By Geoffrey Smith
Investing.com -- The pharmaceutical industry has had its fair share of critics in recent years. Sky-high drug prices have produced generous shareholder returns, and muscular litigation to avoid liability when its drugs go wrong have protected those payouts, to the annoyance of many of an aggrieved patient and regulator.
So the pharma industry has a lot to thank Covid-19 for: the virus has reminded the world just what it gets in return for all those tax and health insurance dollars. But that is nothing next to what the world owes the pharma industry right now. For protection against a fatal or debilitating disease is the one thing that billions of people desperately want to restore their lives to something as close to the normality of a year ago as possible.

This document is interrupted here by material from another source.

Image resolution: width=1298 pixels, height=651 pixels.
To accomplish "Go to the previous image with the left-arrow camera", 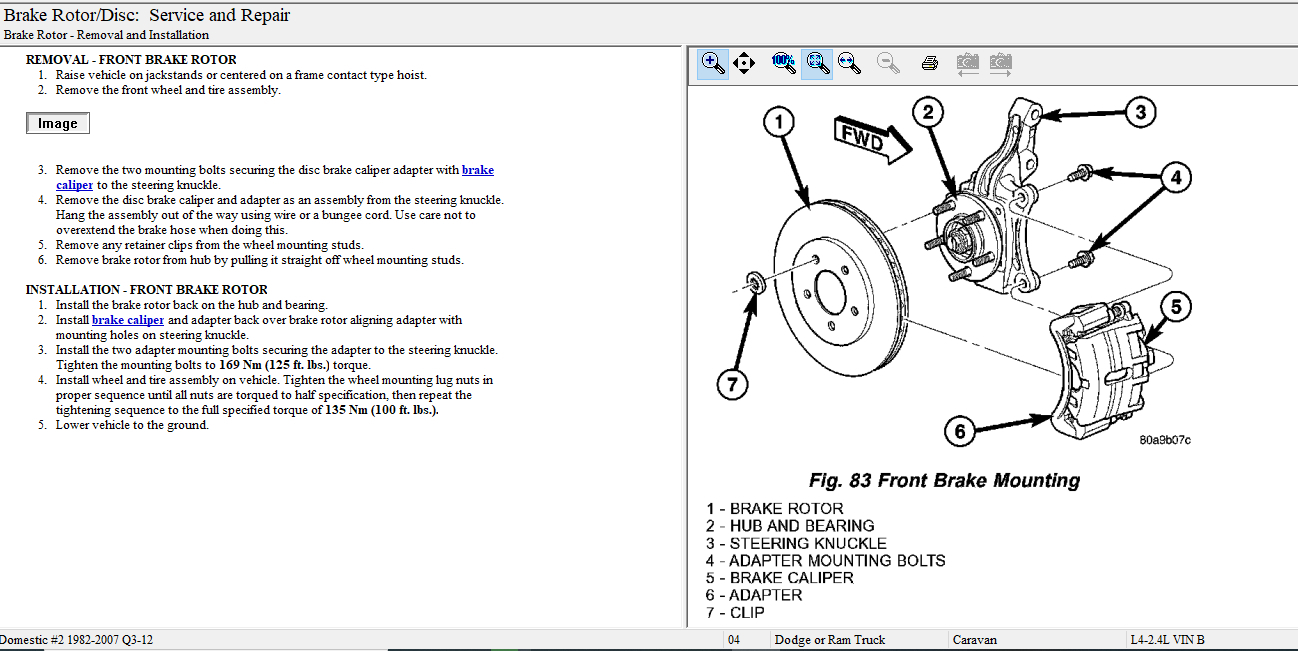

Among the various subsets of humanity, investors have more reason to be pleased than most. The MSCI World equity index rose 21% in the two months following the announcement by Pfizer (NYSE:PFE) and BioNTech (NASDAQ:BNTX) that their vaccine was over 90% effective in treating the disease. That was quickly followed by authorization from the U.S. Food and Drug Administration and other regulators worldwide.
The International Monetary Fund recently revised up its forecast for world growth this year, emboldened by the progress of various drugs through the authorization process around the world. The U.S. Congressional Budget Office now expects U.S. GDP to rebound further and faster than it previously expected, in part because it expects public confidence to return more quickly and completely.
Where Pfizer and BioNTech have led, others have followed. No-one, however, has yet bettered the 93%+ efficacy of the Pfizer-BioNTech and Moderna (NASDAQ:MRNA) vaccines. The similarity of the results for those two has raised hopes for another mRNA vaccine, developed by German-based CureVac (F:5CV), which started stage III trials in December.
But one of the most conspicuous successes of the industry has been its ability to develop effective treatments through a variety of technologies. Vaccines developed by AstraZeneca (NASDAQ:AZN), Johnson & Johnson (NYSE:JNJ), Novavax (NASDAQ:NVAX) and the Russian pharma industry all work in different ways, but all show high levels of efficacy.
That’s important because of the large number of new strains of the virus that have already emerged and will continue to emerge from the original SARS-Cov-2 virus. South Africa was forced to halt its rollout of the AstraZeneca/Oxford University drug because of its low effectiveness against one particularly nasty new strain.
But having several technologies at work raises the likelihood that at least one of them will be equal to any new mutation, and the more vaccines are approved, the less acute will be the production bottlenecks such as the one that caused a bitter feud between the EU and U.K. recently over who gets their vaccine order filled first.
Technologically and commercially, the vaccine campaign has been a triumph for the U.S. model of freewheeling biotech startups – with Moderna and Novavax succeeding where the storied research institutes and pharma blue chips of Europe have mostly come up short. AstraZeneca’s success contrast sharply with the failure of Sanofi (NASDAQ:SNY) and GlaxoSmithKline (NYSE:GSK). But it has also thrown up unlikely winners such as Russia’s Sputnik vaccine, a single-shot drug with a 91% efficacy rate that has transformed the shaky international reputation of Russia’s life sciences industry.
The vaccination campaign is also offering some governments a shot at redemption after their – in some cases spectacular – mismanagement of the pandemic. In the U.K. in particular, the quick rollout of vaccines promises to reopen the U.K. economy by summer, while much of continental Europe lags three months behind. That is already being demonstrated in the foreign exchange markets and will ultimately be reflected in the data.
But even where vaccination takes place more slowly, the global campaign looks like being a triumph of human achievement: one that will allow the world to bounce back within a year or so from a disaster that could have crippled the global economy for a decade. Victory over Covid now looks like a question of ‘when’, rather than ‘if’.